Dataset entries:
──────────
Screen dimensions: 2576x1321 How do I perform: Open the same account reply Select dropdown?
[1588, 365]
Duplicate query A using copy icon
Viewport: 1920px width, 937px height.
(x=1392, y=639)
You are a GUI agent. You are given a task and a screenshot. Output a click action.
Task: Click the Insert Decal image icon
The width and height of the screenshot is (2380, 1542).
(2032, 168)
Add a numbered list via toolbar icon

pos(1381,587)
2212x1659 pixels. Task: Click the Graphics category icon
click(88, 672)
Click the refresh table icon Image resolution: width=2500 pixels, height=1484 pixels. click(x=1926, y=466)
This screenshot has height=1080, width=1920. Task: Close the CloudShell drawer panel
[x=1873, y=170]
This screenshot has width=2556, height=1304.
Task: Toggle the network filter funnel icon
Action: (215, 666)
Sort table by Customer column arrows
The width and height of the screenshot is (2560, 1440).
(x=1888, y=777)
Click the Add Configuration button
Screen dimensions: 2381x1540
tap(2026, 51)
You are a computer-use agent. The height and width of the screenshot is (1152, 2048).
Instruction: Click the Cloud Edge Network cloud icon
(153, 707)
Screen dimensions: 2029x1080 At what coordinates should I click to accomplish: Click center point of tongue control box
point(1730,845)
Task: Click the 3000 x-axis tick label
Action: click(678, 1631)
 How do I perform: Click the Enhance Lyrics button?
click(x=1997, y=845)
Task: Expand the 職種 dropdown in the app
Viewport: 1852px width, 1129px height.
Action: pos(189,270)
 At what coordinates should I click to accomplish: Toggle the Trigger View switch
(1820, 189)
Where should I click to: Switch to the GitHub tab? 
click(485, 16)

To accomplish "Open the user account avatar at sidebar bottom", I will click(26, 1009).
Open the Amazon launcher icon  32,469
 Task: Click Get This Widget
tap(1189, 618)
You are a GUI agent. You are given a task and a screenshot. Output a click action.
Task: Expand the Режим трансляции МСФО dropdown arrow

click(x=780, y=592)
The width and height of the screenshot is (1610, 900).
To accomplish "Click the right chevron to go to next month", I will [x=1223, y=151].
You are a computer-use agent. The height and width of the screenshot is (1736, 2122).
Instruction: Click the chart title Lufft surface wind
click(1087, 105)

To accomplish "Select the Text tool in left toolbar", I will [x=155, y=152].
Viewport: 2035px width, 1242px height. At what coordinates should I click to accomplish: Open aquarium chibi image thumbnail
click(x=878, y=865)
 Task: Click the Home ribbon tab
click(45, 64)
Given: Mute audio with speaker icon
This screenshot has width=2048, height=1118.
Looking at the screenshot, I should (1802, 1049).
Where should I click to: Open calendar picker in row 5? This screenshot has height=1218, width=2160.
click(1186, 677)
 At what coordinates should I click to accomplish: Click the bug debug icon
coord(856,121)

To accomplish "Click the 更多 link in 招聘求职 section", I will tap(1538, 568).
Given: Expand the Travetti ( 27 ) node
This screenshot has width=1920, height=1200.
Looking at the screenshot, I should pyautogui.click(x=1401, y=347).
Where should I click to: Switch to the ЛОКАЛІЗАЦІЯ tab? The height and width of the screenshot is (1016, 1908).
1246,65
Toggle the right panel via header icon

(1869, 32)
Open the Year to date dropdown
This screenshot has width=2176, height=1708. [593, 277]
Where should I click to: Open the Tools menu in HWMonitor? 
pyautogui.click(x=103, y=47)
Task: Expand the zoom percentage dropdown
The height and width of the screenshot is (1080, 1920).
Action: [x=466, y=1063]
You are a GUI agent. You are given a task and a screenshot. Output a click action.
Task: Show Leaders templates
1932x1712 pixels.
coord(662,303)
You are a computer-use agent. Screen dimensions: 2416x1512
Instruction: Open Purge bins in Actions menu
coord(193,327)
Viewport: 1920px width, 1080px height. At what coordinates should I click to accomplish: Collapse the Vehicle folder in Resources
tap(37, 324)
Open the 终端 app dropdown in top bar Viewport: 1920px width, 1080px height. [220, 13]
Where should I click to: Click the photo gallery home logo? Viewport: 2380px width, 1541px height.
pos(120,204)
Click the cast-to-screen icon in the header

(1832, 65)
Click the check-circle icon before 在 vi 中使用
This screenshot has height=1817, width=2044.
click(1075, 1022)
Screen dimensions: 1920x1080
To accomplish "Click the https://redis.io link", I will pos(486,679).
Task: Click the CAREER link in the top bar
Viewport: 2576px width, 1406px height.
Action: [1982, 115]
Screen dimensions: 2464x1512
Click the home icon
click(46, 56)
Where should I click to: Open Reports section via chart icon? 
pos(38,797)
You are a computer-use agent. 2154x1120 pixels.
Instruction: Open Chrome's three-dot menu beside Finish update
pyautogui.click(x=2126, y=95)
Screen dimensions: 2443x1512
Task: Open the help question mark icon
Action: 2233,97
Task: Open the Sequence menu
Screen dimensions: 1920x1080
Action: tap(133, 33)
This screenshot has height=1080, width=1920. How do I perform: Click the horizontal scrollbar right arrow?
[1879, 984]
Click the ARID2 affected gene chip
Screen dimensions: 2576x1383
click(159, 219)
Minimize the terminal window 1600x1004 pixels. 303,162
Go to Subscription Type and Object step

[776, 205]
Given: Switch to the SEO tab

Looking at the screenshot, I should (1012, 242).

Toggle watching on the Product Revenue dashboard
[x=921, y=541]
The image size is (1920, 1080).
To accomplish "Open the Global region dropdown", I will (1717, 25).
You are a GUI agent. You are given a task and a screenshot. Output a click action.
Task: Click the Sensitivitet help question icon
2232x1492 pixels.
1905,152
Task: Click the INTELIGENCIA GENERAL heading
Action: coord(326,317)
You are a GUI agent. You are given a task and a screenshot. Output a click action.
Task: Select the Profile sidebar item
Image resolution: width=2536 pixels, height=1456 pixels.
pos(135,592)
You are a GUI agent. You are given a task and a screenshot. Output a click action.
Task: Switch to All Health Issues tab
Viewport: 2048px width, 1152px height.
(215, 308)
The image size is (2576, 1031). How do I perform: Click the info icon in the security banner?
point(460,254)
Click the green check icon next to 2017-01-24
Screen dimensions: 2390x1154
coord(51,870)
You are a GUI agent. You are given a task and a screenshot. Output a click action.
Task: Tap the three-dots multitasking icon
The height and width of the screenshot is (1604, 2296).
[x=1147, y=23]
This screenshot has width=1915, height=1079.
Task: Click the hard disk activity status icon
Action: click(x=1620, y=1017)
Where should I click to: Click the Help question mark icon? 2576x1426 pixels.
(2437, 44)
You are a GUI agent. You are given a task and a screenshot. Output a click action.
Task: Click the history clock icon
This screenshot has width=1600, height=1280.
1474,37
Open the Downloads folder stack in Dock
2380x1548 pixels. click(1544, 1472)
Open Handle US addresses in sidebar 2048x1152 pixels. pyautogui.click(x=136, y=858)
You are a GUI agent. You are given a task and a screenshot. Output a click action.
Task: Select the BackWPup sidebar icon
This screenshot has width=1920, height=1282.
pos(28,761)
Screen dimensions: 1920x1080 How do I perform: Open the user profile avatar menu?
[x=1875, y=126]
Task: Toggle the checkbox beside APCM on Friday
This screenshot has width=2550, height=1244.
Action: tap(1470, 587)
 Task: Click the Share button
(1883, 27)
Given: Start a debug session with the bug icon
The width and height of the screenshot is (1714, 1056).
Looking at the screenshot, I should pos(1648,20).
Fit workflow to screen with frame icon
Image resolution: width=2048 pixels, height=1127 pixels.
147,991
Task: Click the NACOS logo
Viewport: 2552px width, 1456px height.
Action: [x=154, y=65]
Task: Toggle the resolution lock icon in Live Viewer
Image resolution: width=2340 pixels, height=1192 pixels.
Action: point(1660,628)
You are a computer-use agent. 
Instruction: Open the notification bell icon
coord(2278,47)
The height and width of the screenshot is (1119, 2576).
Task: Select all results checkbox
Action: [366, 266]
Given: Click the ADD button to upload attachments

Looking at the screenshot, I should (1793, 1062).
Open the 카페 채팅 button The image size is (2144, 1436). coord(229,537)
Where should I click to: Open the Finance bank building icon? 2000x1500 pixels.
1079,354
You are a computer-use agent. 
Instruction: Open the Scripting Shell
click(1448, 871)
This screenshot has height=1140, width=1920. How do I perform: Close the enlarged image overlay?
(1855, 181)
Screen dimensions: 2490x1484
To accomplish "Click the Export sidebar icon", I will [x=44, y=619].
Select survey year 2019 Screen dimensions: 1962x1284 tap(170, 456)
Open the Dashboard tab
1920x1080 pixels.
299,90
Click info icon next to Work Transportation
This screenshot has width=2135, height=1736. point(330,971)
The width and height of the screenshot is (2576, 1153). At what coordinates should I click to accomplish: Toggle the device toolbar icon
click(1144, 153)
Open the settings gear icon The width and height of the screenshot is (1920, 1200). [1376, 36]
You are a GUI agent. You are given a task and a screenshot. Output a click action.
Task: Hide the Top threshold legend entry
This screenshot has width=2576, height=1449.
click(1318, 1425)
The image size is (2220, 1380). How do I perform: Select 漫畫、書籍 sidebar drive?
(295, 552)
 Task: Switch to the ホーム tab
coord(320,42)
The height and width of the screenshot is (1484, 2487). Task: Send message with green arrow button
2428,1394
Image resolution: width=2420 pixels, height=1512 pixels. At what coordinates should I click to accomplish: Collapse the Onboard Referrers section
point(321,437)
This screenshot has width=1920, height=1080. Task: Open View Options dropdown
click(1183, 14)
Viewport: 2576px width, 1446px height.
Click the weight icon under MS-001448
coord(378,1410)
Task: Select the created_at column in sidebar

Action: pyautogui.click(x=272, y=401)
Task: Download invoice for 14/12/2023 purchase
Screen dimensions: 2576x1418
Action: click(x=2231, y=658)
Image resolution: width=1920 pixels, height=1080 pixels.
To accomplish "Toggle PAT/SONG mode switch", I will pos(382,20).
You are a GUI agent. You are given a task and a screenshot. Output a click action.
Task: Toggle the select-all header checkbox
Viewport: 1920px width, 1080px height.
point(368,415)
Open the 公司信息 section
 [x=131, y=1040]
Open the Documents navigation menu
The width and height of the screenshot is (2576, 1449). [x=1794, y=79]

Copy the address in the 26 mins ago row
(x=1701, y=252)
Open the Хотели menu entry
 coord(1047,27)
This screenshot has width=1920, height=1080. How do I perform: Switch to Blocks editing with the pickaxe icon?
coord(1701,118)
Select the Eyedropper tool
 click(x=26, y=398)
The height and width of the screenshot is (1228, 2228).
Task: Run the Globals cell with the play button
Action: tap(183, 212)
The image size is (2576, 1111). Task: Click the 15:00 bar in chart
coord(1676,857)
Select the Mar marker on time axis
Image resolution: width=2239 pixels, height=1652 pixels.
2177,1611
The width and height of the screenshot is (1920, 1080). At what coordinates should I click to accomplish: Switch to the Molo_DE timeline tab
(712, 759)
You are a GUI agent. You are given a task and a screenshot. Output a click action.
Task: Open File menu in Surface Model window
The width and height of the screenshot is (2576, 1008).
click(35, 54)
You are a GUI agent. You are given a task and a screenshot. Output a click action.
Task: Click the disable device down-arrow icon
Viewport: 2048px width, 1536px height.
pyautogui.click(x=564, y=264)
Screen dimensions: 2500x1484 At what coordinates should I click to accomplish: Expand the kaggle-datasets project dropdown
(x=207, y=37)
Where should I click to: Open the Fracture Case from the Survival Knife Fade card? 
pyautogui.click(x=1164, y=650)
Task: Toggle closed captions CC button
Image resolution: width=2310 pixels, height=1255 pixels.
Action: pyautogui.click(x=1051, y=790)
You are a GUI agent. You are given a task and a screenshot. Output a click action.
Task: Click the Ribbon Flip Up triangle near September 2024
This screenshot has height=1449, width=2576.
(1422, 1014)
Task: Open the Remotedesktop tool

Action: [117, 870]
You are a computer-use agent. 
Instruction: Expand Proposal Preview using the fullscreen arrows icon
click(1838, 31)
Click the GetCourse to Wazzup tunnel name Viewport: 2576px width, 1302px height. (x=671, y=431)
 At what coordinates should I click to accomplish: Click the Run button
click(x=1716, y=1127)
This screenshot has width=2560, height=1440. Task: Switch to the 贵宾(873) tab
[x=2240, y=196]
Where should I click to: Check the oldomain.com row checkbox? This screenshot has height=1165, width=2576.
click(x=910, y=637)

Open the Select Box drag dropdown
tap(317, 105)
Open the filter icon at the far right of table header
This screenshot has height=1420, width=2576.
──────────
ACTIVITY
In the data above, find the line that contains "Task: Click the Ribbon" and the line that contains "Click the GetCourse". Repeat exactly those lines and every line between them, and only those.

RESULT
Task: Click the Ribbon Flip Up triangle near September 2024
This screenshot has height=1449, width=2576.
(1422, 1014)
Task: Open the Remotedesktop tool

Action: [117, 870]
You are a computer-use agent. 
Instruction: Expand Proposal Preview using the fullscreen arrows icon
click(1838, 31)
Click the GetCourse to Wazzup tunnel name Viewport: 2576px width, 1302px height. (x=671, y=431)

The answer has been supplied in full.